[start DATA PROVIDED]
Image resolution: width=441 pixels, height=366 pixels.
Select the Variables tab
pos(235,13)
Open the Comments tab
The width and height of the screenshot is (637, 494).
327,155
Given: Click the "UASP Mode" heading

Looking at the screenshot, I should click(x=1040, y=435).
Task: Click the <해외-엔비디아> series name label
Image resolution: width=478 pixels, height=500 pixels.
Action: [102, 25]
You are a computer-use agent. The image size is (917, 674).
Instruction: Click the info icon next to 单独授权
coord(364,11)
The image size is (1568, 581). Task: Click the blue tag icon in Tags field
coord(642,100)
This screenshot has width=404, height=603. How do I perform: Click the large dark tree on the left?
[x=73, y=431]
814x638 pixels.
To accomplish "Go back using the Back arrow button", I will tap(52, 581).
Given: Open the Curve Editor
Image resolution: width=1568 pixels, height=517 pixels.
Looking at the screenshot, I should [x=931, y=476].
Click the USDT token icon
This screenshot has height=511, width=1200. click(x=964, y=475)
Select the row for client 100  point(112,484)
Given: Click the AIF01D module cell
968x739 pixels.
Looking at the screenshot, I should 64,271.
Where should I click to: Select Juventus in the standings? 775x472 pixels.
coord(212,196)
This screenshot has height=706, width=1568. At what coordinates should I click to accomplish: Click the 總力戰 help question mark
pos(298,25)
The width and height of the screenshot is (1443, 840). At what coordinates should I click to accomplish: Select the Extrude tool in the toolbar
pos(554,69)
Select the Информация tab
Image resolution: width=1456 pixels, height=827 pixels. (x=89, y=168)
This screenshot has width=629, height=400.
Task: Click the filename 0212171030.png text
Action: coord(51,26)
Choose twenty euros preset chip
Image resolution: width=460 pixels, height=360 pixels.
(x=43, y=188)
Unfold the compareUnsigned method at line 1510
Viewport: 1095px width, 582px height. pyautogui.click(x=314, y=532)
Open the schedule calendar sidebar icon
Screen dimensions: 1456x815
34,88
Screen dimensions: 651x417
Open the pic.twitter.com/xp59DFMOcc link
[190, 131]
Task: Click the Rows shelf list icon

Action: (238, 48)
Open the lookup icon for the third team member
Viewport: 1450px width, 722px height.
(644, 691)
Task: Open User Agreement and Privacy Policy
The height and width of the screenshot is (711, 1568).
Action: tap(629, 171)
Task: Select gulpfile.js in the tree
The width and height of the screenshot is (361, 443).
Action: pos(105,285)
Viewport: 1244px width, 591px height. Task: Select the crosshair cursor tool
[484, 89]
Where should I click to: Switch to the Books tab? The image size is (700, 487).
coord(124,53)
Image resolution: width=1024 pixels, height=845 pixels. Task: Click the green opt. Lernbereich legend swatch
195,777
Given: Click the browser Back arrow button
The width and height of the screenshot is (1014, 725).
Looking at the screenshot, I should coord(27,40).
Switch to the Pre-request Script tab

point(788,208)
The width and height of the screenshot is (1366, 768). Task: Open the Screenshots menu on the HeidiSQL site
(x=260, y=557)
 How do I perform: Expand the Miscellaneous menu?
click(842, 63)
[end DATA PROVIDED]
[PROBLEM REQUIREMENTS] Rewrite the data from its first line through the line containing "(x=43, y=188)", with both ends included, replacing "Curve Editor" with "Graph Editor" and leaving everything else unchanged.

[RESPONSE]
Image resolution: width=441 pixels, height=366 pixels.
Select the Variables tab
pos(235,13)
Open the Comments tab
The width and height of the screenshot is (637, 494).
327,155
Given: Click the "UASP Mode" heading

Looking at the screenshot, I should click(x=1040, y=435).
Task: Click the <해외-엔비디아> series name label
Image resolution: width=478 pixels, height=500 pixels.
Action: [102, 25]
You are a computer-use agent. The image size is (917, 674).
Instruction: Click the info icon next to 单独授权
coord(364,11)
The image size is (1568, 581). Task: Click the blue tag icon in Tags field
coord(642,100)
This screenshot has width=404, height=603. How do I perform: Click the large dark tree on the left?
[x=73, y=431]
814x638 pixels.
To accomplish "Go back using the Back arrow button", I will tap(52, 581).
Given: Open the Graph Editor
Image resolution: width=1568 pixels, height=517 pixels.
Looking at the screenshot, I should [x=931, y=476].
Click the USDT token icon
This screenshot has height=511, width=1200. click(x=964, y=475)
Select the row for client 100  point(112,484)
Given: Click the AIF01D module cell
968x739 pixels.
Looking at the screenshot, I should 64,271.
Where should I click to: Select Juventus in the standings? 775x472 pixels.
coord(212,196)
This screenshot has height=706, width=1568. At what coordinates should I click to accomplish: Click the 總力戰 help question mark
pos(298,25)
The width and height of the screenshot is (1443, 840). At what coordinates should I click to accomplish: Select the Extrude tool in the toolbar
pos(554,69)
Select the Информация tab
Image resolution: width=1456 pixels, height=827 pixels. (x=89, y=168)
This screenshot has width=629, height=400.
Task: Click the filename 0212171030.png text
Action: coord(51,26)
Choose twenty euros preset chip
Image resolution: width=460 pixels, height=360 pixels.
(x=43, y=188)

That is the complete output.